• Exercise objective:
Print every entry again exactly, with no pictures.

• Extracted records:

━━━━━━━━━━

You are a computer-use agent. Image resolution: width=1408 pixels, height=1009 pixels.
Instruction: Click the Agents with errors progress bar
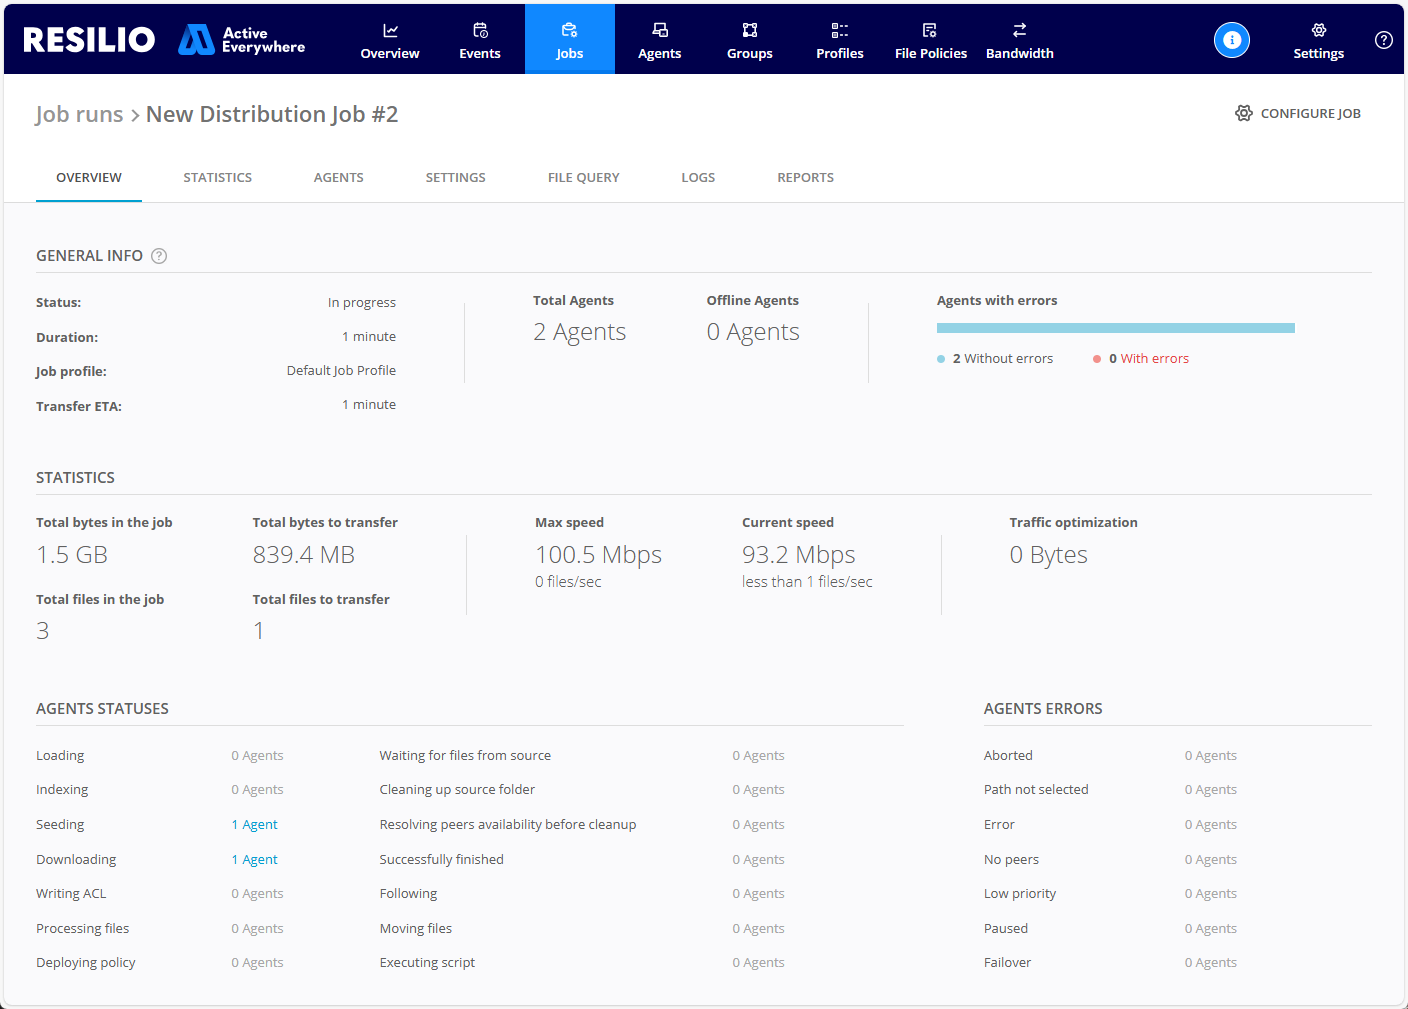1115,327
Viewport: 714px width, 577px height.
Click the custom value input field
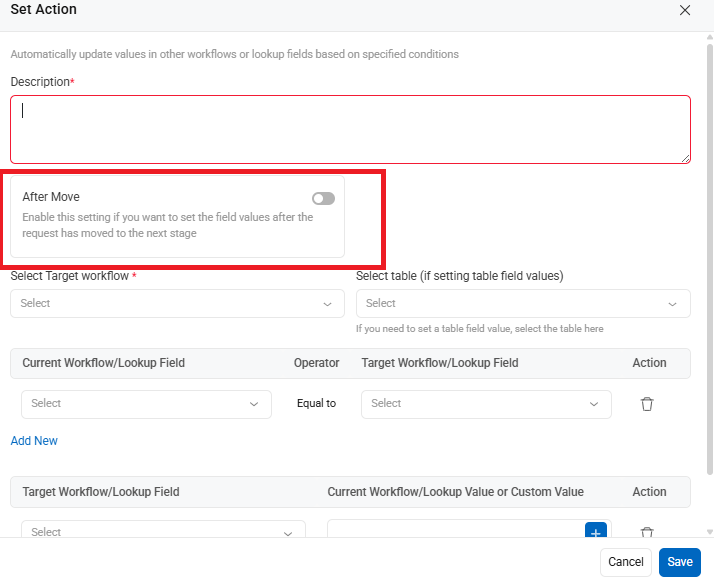tap(456, 529)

━━━━━━━━━━

• Result of this exercise:
You are a computer-use agent. Image resolution: width=1408 pixels, height=1009 pixels.
Instruction: Click the Agents with errors progress bar
1115,327
Viewport: 714px width, 577px height.
Click the custom value input field
tap(456, 529)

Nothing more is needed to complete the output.